問題0「もしも、この世界に女の子と二人きりだったらどうしますか?」


 




「……どうしますか、ねぇ」


 考えればいろいろな考えが浮かんでくるだろう。


 好き勝手にしたいとか、犯してやりたいだとか……他に人がいなければ法律は秩序をもたらすこともないし、俺も俺で好き勝手出来るだろう。むしろ、優しくして吊り橋効果を誘って一緒に過ごすだとか、傷心に漬け込んで二人でともに楽しい家庭を気づくだとか……まぁ、そんな、あまりにもくだらないことを考えながら、俺は深まる夜に答えを導き出そうとしていた。


 我ながら、変態である。


 まぁ、昔からモテることもなく、ただただクラスの端の方で世界を見守るのが仕事な俺を女の子が見向きもするわけもないんだし、考えてしまうのは自明の理なのだからあまり追及するのはやめてほしい。

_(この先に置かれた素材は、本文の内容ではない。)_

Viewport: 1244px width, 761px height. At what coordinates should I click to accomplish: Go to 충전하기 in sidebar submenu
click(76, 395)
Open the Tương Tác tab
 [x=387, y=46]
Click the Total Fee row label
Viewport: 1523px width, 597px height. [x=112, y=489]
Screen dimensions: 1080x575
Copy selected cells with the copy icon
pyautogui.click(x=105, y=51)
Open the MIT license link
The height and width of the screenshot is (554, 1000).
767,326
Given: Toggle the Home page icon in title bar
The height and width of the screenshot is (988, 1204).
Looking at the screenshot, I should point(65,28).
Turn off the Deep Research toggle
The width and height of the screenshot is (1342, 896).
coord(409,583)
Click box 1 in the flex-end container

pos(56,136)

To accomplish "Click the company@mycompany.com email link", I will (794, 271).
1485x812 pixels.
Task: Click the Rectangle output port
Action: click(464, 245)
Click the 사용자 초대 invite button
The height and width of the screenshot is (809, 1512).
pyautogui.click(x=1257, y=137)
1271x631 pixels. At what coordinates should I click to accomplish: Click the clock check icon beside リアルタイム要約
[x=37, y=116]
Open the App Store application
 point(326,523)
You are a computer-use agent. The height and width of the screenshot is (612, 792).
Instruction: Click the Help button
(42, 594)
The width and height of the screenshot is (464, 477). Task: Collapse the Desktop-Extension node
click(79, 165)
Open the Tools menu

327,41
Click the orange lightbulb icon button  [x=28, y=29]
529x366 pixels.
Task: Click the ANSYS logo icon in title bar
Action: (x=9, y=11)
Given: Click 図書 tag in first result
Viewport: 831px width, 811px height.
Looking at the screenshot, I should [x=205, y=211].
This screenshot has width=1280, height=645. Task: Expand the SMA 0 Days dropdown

 ほんと、だからこそ俺は今、遅刻してクラス委員長の柊詩音に叱られているというのだ。






「ねぇ、聞いてるの? ぶん殴るわよ?」


「き、聞いてますっ……」


 いやはや、この女と言ったら目つきが怖い。


 女は怒ると怖いと言うが、俺はそれが本当だとは思わない。なぜなら、例外がここにいるように、女は怒らなくても怖いからだ。


 エメラルドグリーンに輝く碧眼で睨みつけるように俺に向けて、苛烈なスタイルで叱る彼女。


 彼女こそ、公立札幌第三高校1年7組学級委員長、柊詩音ひいらぎしおんである。


 その美貌はALTとして海外からやってくる英語教師さえも虜にし、少なくとも月に10回は後輩からも先輩からも告白されているという頓珍漢な噂も経つほどに魅力的な女子高生だ。


 勉強はかなり出来るで、ただでさえ進学校の高校に入学しているというのに、最近の全国統一模試では偏差値70を叩き出し、国立大学はおろか、旧帝大の上にも手を掛けることができるほどだ。未だ偏差値52の俺からしてみれば分からない次元だが、彼女の努力は本物だろう。


 休み時間はすべて勉強に費やし、毎週来る小試験は絶対に満点を取る。極めつけには期末試験の上位トップ3には必ず入り、私立大学の指定校推薦をすべて総なめするほどに頭がいい。


 俺も俺で進学校に入ったとはいえ、塾で散々ばらしごかれて入学した俺とは成り上がり方が異常すぎて到底真似できるものではない。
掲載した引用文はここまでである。